Stadtrand 

Hundezone versus Kinderspielplatz

Urbanismuskolumne

Stadtleben | aus FALTER 36/13 vom 04.09.2013

Neulich gab’s wieder Stunk in der Hundezone: Die Kinder sind gekommen. Nun ist es ja so, dass manche Hunde nicht so ganz kinderkompatibel sind und es deshalb ja sinnvollerweise Hundezonen gibt, ohnehin die einzigen Orte, wo man in Wien seinen Hund abgeleint und ohne Beißkorb laufen lassen kann. Diese Hundezonen sind meist nicht mehr als ein umzäuntes Fleckchen Wiese mit ein paar Bänken, die allerdings besonders gerne zweckentfremdet werden. "De Scheißgschroppen!“, schimpfte da so manch Hundebesitzer.
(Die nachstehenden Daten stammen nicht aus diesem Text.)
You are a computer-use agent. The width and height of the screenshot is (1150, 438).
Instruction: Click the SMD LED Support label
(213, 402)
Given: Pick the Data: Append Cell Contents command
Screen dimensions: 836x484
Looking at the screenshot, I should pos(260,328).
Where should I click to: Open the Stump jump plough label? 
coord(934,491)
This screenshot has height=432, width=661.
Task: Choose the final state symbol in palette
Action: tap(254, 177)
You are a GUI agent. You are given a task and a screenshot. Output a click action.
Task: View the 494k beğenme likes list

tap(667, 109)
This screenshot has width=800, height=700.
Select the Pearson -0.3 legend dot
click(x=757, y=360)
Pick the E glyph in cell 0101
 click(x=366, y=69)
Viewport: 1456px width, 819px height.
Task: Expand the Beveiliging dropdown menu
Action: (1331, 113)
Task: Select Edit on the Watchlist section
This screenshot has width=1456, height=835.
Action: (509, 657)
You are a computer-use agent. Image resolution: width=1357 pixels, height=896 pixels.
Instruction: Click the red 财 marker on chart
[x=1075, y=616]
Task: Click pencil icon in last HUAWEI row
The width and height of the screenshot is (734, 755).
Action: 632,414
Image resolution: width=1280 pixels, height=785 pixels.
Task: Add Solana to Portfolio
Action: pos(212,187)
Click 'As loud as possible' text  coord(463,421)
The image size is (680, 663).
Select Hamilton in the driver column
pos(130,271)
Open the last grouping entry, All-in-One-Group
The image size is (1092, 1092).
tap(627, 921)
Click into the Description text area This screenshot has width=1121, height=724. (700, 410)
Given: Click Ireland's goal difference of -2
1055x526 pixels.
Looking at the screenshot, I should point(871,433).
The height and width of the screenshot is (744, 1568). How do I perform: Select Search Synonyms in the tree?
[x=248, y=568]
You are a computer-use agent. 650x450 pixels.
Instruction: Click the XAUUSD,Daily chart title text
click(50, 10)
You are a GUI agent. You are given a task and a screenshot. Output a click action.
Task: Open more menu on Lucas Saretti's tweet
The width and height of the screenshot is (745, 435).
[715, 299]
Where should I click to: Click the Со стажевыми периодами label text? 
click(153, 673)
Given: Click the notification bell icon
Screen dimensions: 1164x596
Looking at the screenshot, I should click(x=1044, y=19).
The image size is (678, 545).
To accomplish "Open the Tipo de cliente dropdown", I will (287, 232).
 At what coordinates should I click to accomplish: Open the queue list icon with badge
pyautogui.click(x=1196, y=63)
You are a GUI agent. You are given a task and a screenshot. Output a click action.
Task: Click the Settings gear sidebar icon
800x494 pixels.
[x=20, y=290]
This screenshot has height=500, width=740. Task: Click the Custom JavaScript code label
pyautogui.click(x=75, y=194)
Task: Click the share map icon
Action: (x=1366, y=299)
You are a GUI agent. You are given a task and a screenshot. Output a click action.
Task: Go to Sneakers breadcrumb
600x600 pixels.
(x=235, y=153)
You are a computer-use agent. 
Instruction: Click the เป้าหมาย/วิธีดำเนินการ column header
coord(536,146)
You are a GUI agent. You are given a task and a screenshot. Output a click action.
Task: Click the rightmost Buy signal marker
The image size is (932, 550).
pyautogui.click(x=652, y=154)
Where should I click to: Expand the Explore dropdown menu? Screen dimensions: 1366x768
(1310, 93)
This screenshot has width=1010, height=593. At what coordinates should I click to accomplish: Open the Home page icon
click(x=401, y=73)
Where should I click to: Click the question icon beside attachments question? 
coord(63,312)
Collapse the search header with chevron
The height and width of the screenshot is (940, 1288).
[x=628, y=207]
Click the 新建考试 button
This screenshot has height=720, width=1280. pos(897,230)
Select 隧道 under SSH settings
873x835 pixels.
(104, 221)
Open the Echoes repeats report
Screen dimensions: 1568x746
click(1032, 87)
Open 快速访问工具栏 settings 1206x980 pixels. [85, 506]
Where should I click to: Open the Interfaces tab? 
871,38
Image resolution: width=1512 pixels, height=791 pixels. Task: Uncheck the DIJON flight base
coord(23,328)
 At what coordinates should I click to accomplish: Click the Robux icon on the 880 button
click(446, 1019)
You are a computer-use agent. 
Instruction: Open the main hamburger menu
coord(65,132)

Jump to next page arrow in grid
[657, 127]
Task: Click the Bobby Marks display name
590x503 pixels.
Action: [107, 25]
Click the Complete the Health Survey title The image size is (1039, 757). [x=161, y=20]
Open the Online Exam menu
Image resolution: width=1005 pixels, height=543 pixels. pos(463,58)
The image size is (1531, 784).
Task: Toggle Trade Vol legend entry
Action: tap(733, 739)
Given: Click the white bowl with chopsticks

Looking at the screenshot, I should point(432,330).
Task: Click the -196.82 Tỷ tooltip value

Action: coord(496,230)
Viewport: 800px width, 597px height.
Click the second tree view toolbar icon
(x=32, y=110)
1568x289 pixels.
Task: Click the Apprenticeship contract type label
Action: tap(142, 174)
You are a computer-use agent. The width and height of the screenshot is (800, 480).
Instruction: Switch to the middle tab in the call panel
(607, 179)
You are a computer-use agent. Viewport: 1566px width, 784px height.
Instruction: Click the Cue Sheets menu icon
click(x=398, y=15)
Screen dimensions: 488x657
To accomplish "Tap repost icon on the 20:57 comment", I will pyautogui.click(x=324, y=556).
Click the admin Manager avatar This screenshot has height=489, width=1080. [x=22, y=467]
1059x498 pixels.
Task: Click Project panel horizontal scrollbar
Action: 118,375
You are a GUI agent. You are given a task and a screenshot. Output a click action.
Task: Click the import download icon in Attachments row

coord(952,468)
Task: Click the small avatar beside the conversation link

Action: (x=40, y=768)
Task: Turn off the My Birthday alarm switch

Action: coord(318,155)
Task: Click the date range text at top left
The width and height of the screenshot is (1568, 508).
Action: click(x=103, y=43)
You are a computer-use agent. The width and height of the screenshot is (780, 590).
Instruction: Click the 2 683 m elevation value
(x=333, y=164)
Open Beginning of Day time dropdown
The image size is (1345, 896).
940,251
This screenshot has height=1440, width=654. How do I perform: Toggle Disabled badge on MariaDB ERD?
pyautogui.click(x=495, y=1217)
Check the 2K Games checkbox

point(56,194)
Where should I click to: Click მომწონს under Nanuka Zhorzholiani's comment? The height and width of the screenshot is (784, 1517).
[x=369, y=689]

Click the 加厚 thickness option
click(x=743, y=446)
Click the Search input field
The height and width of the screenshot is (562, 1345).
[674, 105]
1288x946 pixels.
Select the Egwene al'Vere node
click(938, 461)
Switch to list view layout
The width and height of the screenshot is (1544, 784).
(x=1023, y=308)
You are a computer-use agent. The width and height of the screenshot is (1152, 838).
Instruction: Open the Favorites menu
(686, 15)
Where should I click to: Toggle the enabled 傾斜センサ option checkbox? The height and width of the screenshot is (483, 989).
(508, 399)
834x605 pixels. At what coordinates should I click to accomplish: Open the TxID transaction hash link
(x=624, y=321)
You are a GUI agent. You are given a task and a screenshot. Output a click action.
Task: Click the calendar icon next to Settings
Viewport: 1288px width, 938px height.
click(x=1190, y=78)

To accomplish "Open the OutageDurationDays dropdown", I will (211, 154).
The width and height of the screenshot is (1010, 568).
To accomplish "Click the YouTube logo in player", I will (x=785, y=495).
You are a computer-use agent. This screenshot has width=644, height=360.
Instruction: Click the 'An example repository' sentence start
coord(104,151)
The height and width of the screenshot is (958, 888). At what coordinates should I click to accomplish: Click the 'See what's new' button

Stellt sich nur die Frage, warum Kinder in dem Gaudenzdorfer Grätzel ihre Freizeit so gerne auf besagtem zugekotetem Fleckchen Grün verbringen. Wohl nicht, weil sie gerne Burgen aus Hundstrümmerln bauen oder in bepinkeltem Gras spielen. Wahrscheinlich weichen die Kinder deshalb so oft in die Hundezonen aus, weil es in jenem Teil Meidlings verhältnismäßig gesehen mehr Hundezonen als Kinderspielplätze gibt. Soll jetzt kein Plädoyer dafür sein, den Hunden ihre Spielplätze zu nehmen, bloß dafür, dass man auch den Kindern mehr Raum schaffen muss.